Are CPM ( Powder Steels ) More prone to chipping?

[Handwrecker]

I have heard some talk that powder steels such as CPM154 and S30V ect. are more prone to chipping?

I think I read the thread you're talking about; the one in the Buck forum with some folks complaining about used and abused knives purchased off of the Bay having chips. Namely the Bass Pro CPM154 and Cabela's S30V 110s.

Over the years people get set in their ways and opinions, and don't wish to change. I don't know how much credence than lends to the position, however.

 

[David Martin]

The one over in the Buck forum and the one here do this every so often. DM

 

[Buck_110]

...I couldn't get the chemistry table to interact. DM

It's just a periodic table.
You should be able to find basic information on the elements that'll be easy for you to understand by using Google.

 

[Jason B.]

To the original question I will base my answer on experience only and say that No, CPM steel are no more prone than other steels. I however would like to point out that 99% percent of the "chips" in a edge claimed by users are not chips at all but compressions and deformations.

 

[me2]

Its hard to tell, but I think an example of the evidence that powder steels are less tough than ingot steel was that cpm 154 chipped when M390 rolled. If this example was provided as evidence that powder steel chips easier than ingot steel, the provider should be aware that both are powder steels.

Edited: After rereading the thread, this is not the comparison that was made. That said, M390 rolling on cardboard has nothing to do with it's charpy values. That is a hardness/strength and geometry issue.

 

[me2]

Larger carbides are not clumps of small carbides closer together, unless you are talking about the molecular level. It is a larger collection of carbide "molecules" in the same orientation, all connected in their particular arrangement. The carbides in D2 (and other alloys) in the picture above can be removed and tested on their own for their properties, independent of the matrix they were removed from. Carbides can vary in size within the same alloy and it will depend on heat treatment and steel production method (example: ingot vs cpm). Carbides definately vary in size from one alloy to the other, and this depends primarily on composition.

The primary reason for the invention of the CPM process was the control of carbide distribution in ledeburitic steels. The carbides are smaller and more uniformly distributed. Smaller carbides, with the same volume percent, provide greater toughness and greater wear resistance at the same time. Normally these two properties are inversely related. The same steel produced using CPM technology will have greater toughness potential than one produced from ingot steel, as long as the steel has a high enough alloy content to benefit from CPM in the first place. I say potential because people can screw up anything. Many of the steels produced using the CPM process could not be produced any other way. They would not even be steel if producing them using ingot methods was attempted. They'd be specialized cast irons. The benefits of reduced carbide and grain size resulting from CPM processing have spread to other alloys with less carbon, such as CPM 3V. I haven't had a chance to use ledeburitic yet, sorry.

 

[BG42EDGE]

Search words: 425MOD Chip.

Records for finding described items
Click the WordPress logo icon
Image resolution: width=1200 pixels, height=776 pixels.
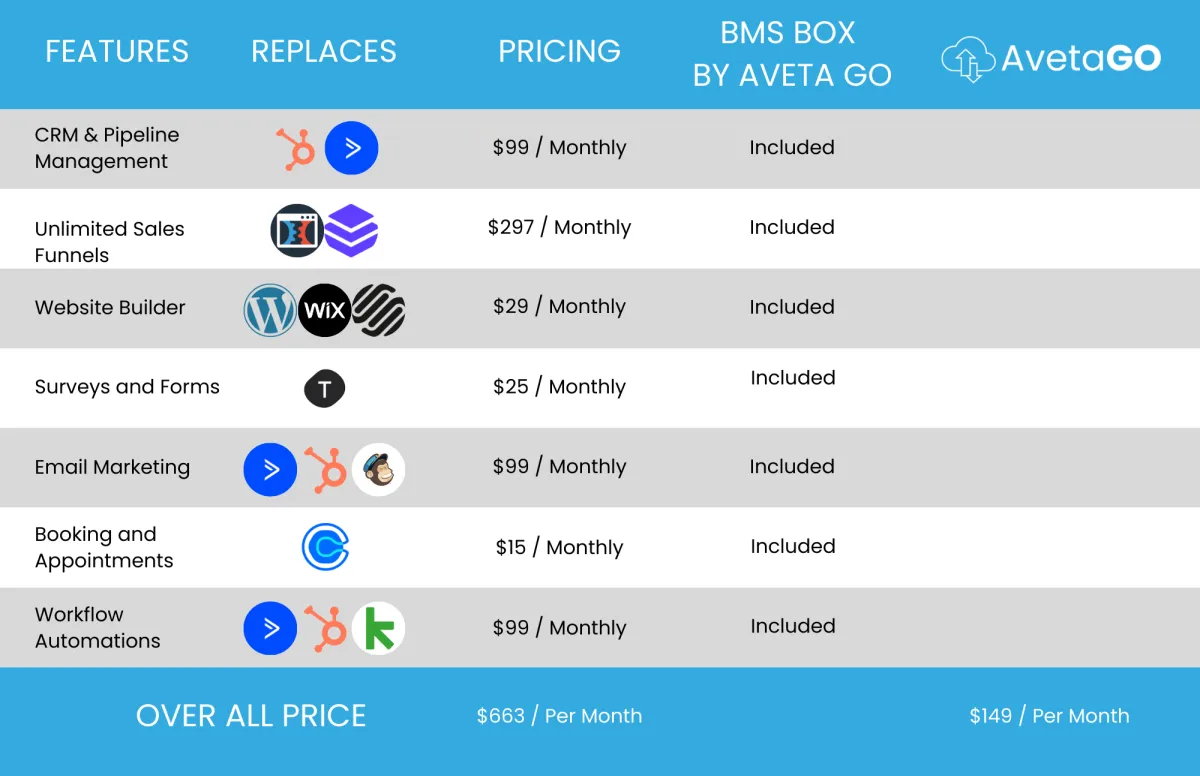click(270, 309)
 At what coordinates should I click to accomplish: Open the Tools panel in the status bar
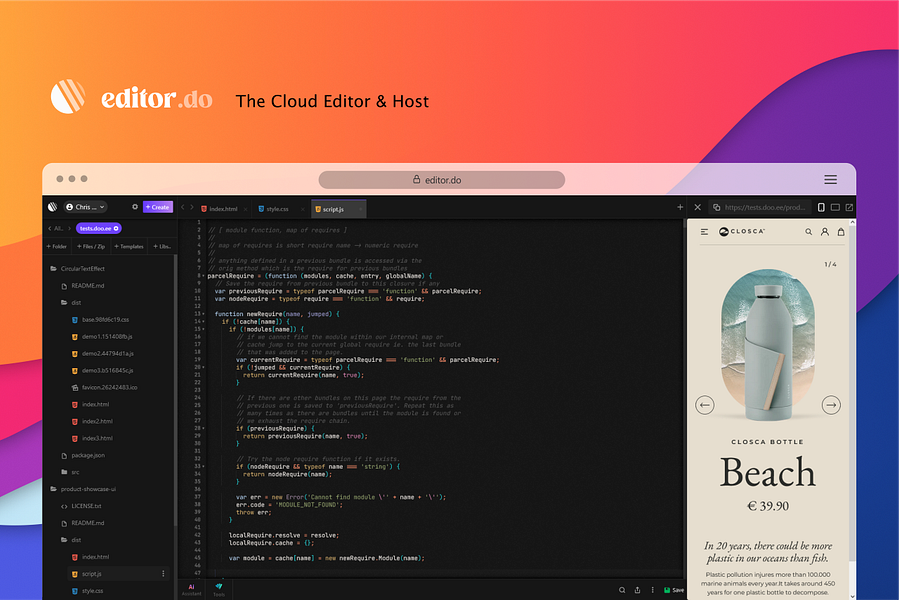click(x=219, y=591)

### OBJECTIVES
1 – In the forum thread on powder steel chipping, what was the primary reason for inventing the CPM process?
2 – Please duplicate the part of the forum thread on powder steel chipping starting at "Its hard to" and ending at "are powder steels.".

### ANSWERS PER TASK
1 – The control of carbide distribution in ledeburitic steels.

2 –
Its hard to tell, but I think an example of the evidence that powder steels are less tough than ingot steel was that cpm 154 chipped when M390 rolled. If this example was provided as evidence that powder steel chips easier than ingot steel, the provider should be aware that both are powder steels.